October 22, 2018
‘These images were taken today with three different pin hole cameras in Flatrock Nature Preserve, in Englewood, NJ. This is just on the backside of the Hudson River Palisades, i.e., just to the west of those cliffs. Each image was exposed for approximately fifty minutes during cloudy weather, and I manipulated them in GIMP, adding a bit of sepia toning.
This first image was taken with a coffee can camera, which produces a distorted perspective, although in this setting, it is not so pronounced: No straight lines in nature!
This image was taken with a box pin hole camera set about two feet above the water surface on a rock.
The last image, below, was done with a box pin hole and a tripod set up.
June 8, 2018
That’s a coelacanth, and some fruit. The barcodes got blown out, despite the shady day.
October 16, 2017
I was growing tired of wide-angle shots, so I constructed a third pinhole camera from a shoe box, cut to about one third of its length. Keeping the box lid intact at the end allowed me to easily construct a flip-up paper loader along the back of the camera box. It seems to be very effective at sealing the box, and I put in some tabs to hold the photo paper in place – no curved photo-plane this time. I improvised the usual tripod mount with scrap wood and a piece of hardware from Home Depot.
I cannibalized the aperture (0.3mm) from my wide-angle camera to use with this one, even though all the formulae indicate that a 0.45mm pinhole is optimal: I have new ones on order, but I couldn’t wait. Rushing again… With a focal length of 5-inches, the f-number is about 425.
My first attempt with the new box was a shot of the USS Ling taken from down near the water, a great shot of the rusting hulk of a submarine, but I noticed that the aperture didn’t seem to be properly fixed to the camera body. Sure enough, in the darkroom, I got an all black print. 😦 I had made a too big hole in the box so that when I taped the aperture holder over it, I didn’t quite close it. It was hard to tape on without bending the camera wall since the hole was almost the same size as the aperture holder. I fixed this by gluing a sheet of matting over the original hole, with a smaller hole punched in it, over which I taped the aperture holder. The thickness of the whole deal is so little that I don’t have to worry about vignetting the image.
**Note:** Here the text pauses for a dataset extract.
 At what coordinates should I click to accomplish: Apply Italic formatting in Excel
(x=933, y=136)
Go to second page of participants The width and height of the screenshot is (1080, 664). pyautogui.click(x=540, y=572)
After the repair, the camera worked great. Perhaps a little light leak showing in the upper part of the image, but that might just be the bright sky with tree shade.
And a nice gothic shot of our town hall shot with my 0.2mm camera.
October 13, 2017
Yesterday, I ventured into Manhattan to meet a friend for lunch down near where I used to work, and afterwords, we strolled over to the WTC Memorial, directly across from my old office. (Also from Century 21, where I bought a pair of Italian shoes. 🙂 ) I had been planning to take some pinhole shots, and the weather was good.
I had my 5″x7″ photo paper camera loaded and ready, and I set up my tripod for what was to be a one-minute exposure. Oops, no tripods allowed, I was informed by two policemen. I can see how they would need to have that rule to prevent the area from being clogged with photographers at their stations. Nevertheless, when they saw the nature of my equipment – clearly, I was not a professional doing commercial work – they looked the other way for sixty seconds, and I got this shot.
Over near the Santiago Calatrava PATH terminal, I took another shot, this time with my 0.2mm, 0.9″ pinhole using 3″x 3″ paper. I crouched down and held the camera in my lap for a thirty second exposure. Not tripods there, either! I like the spooky, Expressionist feel to this image.